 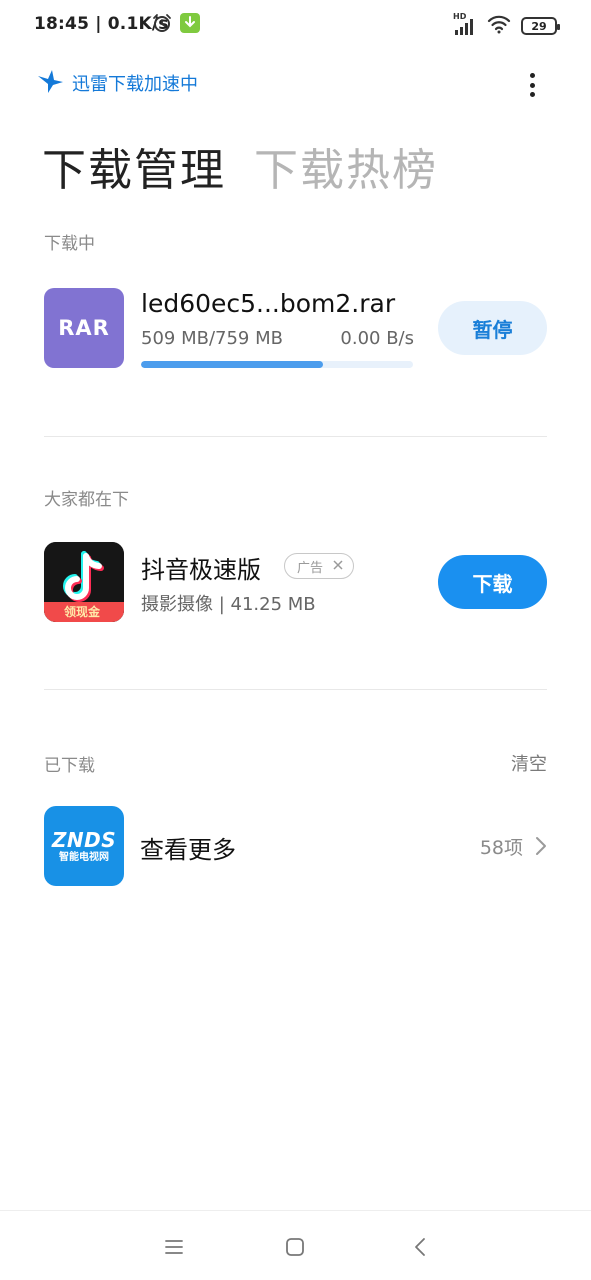 I want to click on ad-label: 广告, so click(x=310, y=568).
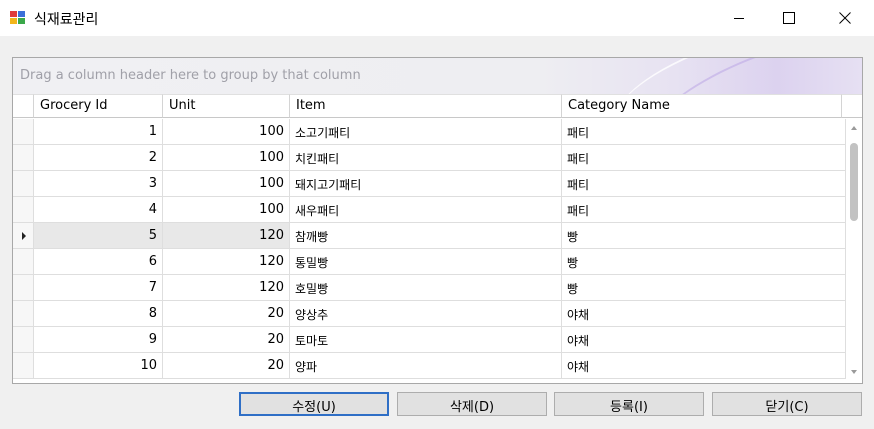  I want to click on grocery-id-cell: 3, so click(98, 184).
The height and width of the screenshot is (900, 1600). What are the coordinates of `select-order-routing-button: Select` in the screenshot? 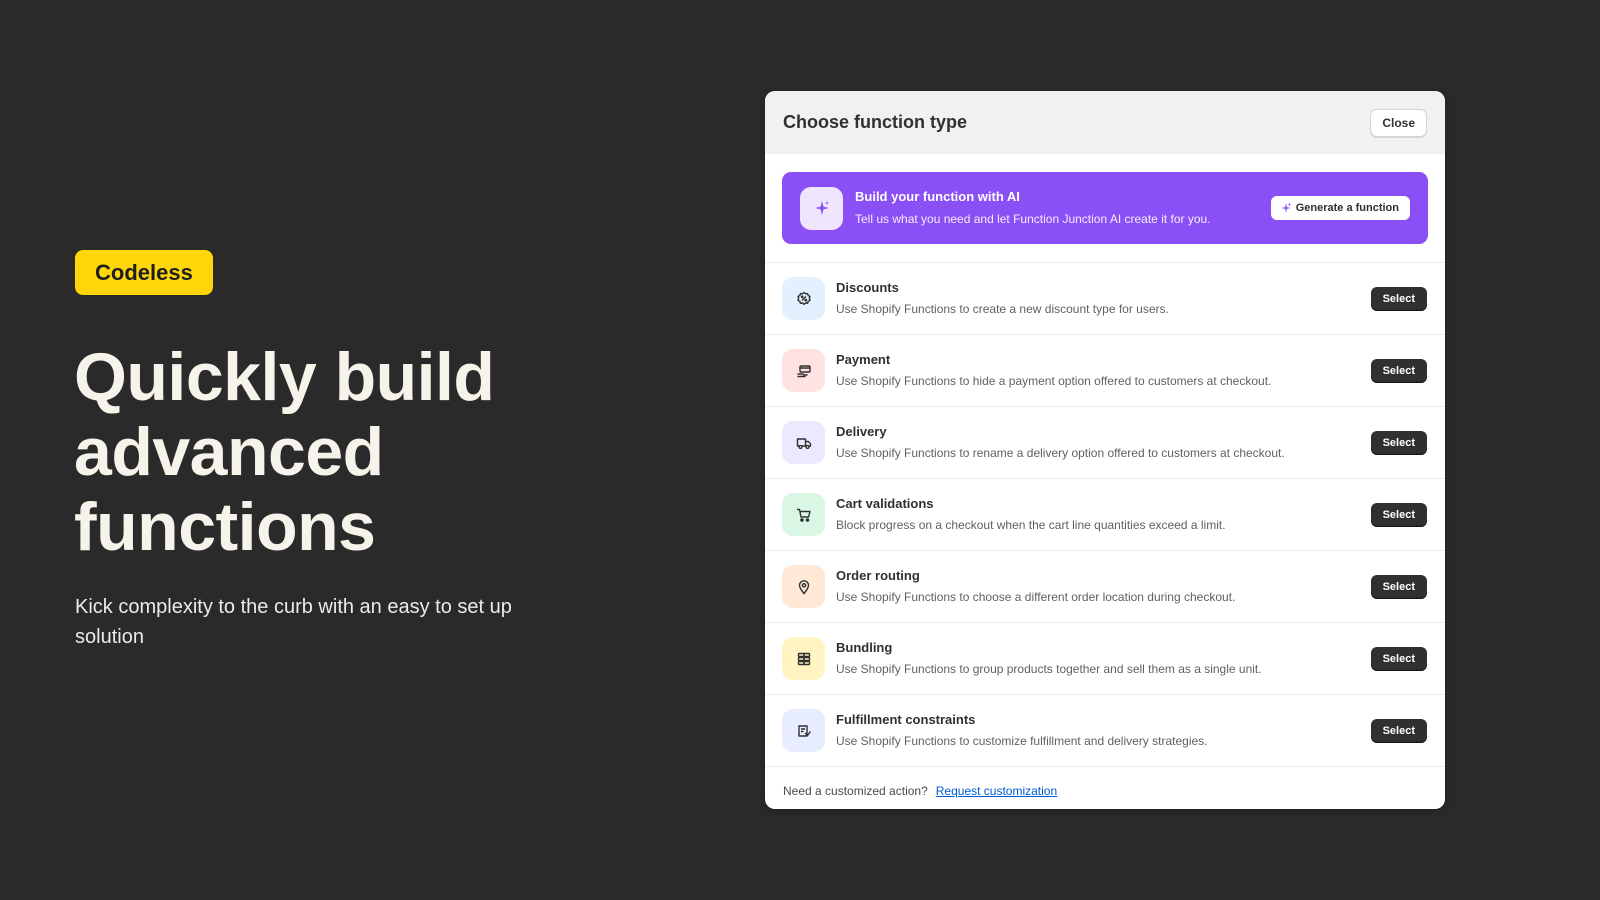 It's located at (1398, 586).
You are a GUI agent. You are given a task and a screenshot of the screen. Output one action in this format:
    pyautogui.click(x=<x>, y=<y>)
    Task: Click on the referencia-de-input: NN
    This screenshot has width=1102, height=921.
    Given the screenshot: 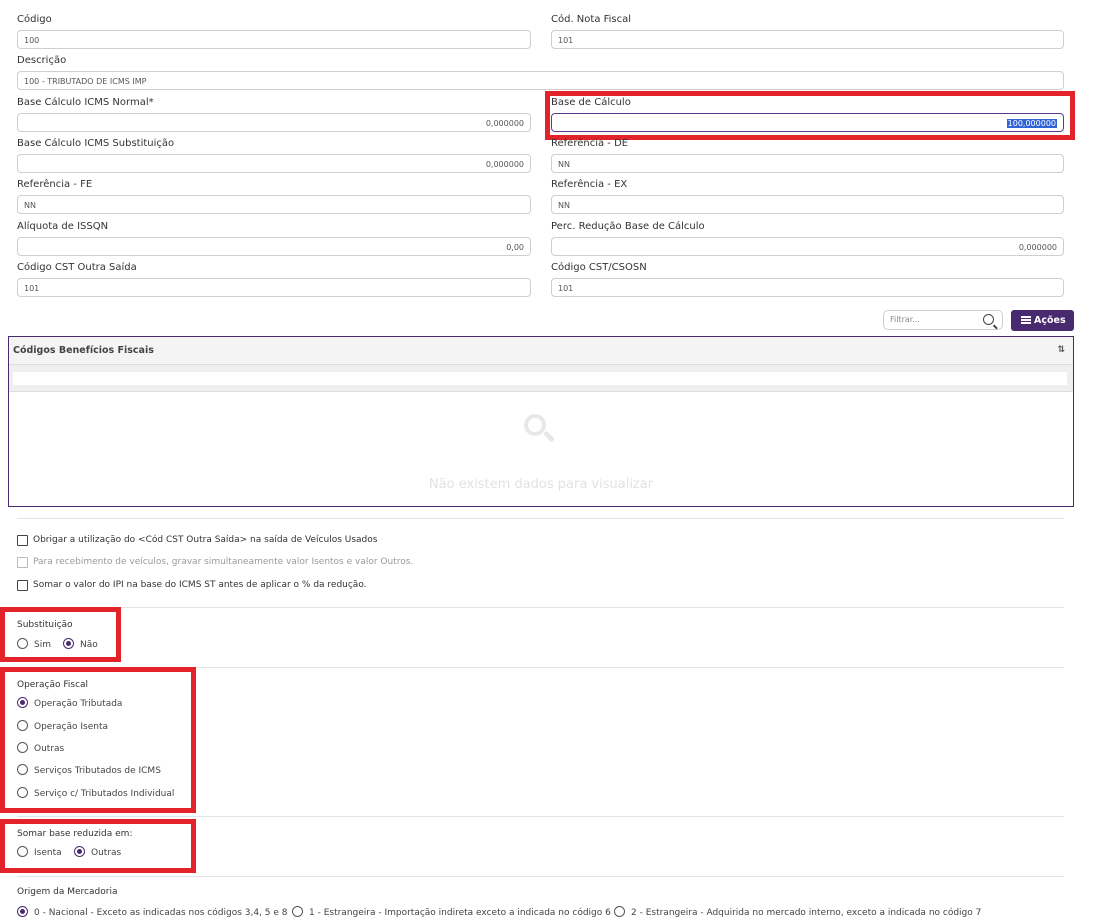 What is the action you would take?
    pyautogui.click(x=808, y=164)
    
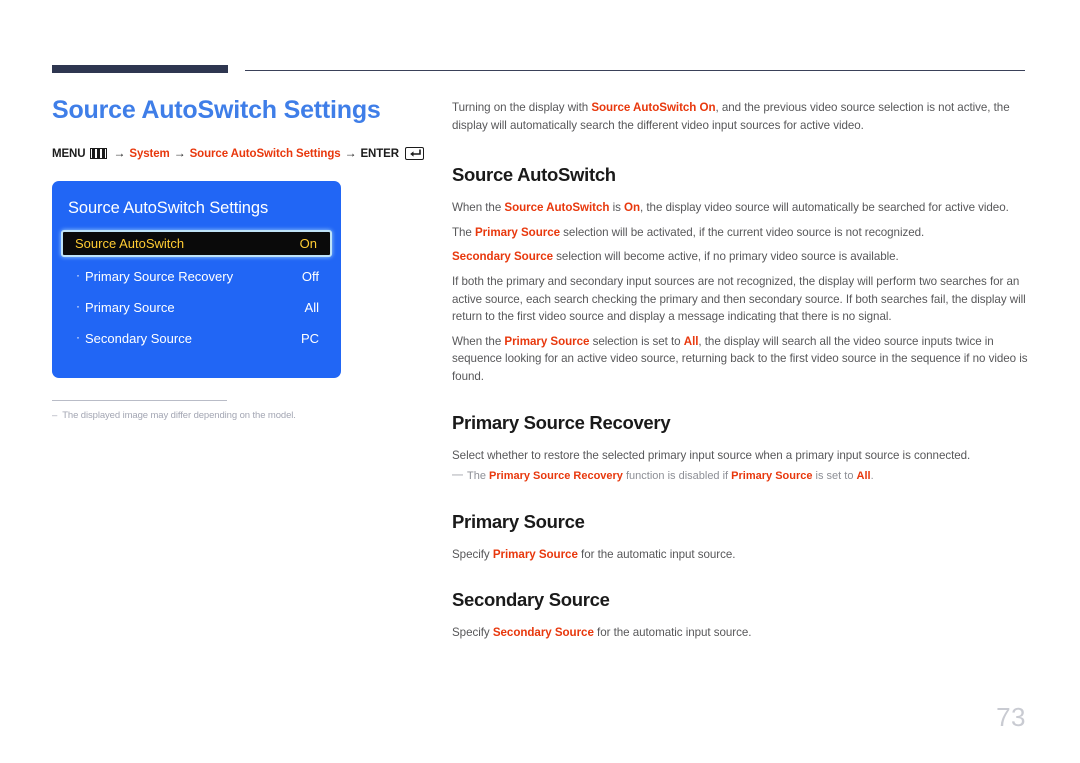 The height and width of the screenshot is (763, 1080). I want to click on header-rule-thick, so click(140, 69).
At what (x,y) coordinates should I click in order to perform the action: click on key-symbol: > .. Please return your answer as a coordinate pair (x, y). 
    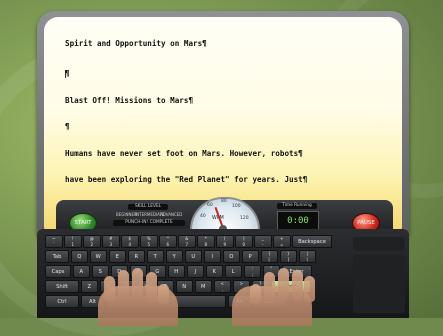
    Looking at the image, I should click on (241, 286).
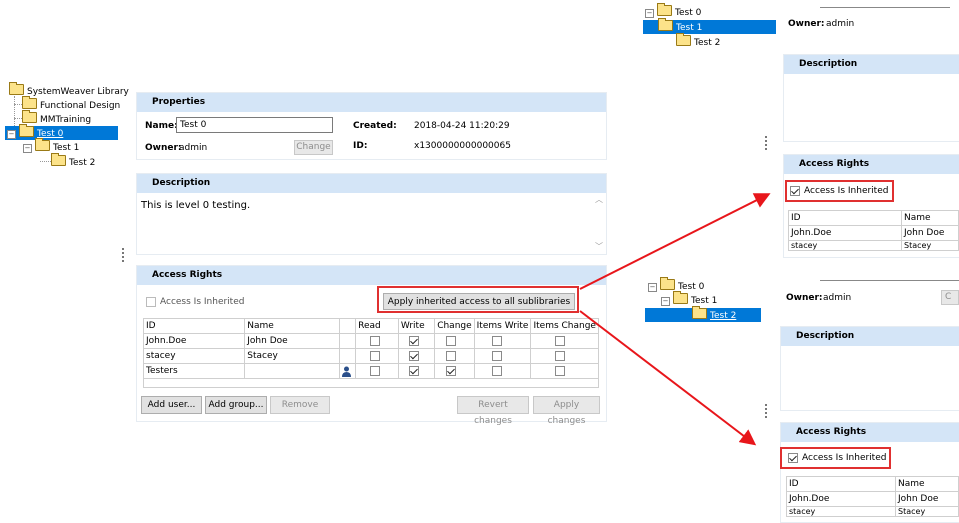  What do you see at coordinates (668, 378) in the screenshot?
I see `arrow-to-panel2` at bounding box center [668, 378].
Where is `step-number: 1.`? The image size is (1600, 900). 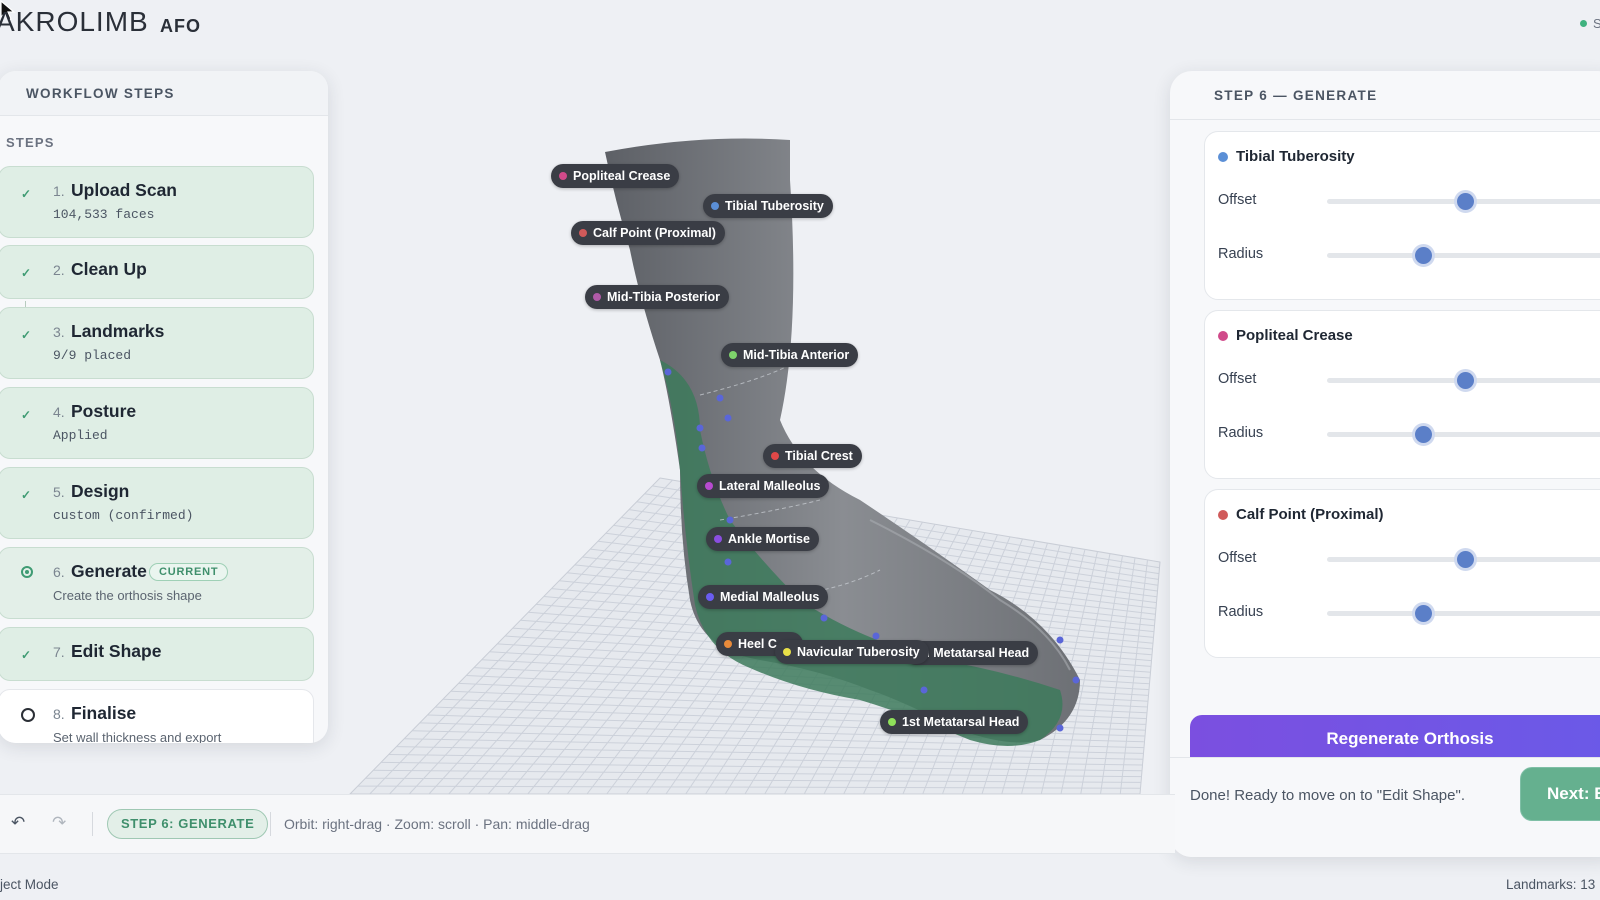
step-number: 1. is located at coordinates (59, 191).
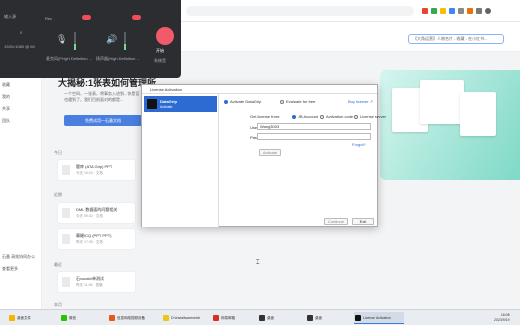  I want to click on section-label: 本月, so click(58, 304).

- **What you need to do**:
Reproduce the stretch of rows above from the line containing "You are a GUI" through the line containing "This screenshot has", keeping every character unchanged.

- **Completed exercise**:
You are a GUI agent. You are given a task and a screenshot of the screen. Output one action in this format:
    pyautogui.click(x=<x>, y=<y>)
    Task: Click on the referencia-de-input: NN
    This screenshot has width=1102, height=921.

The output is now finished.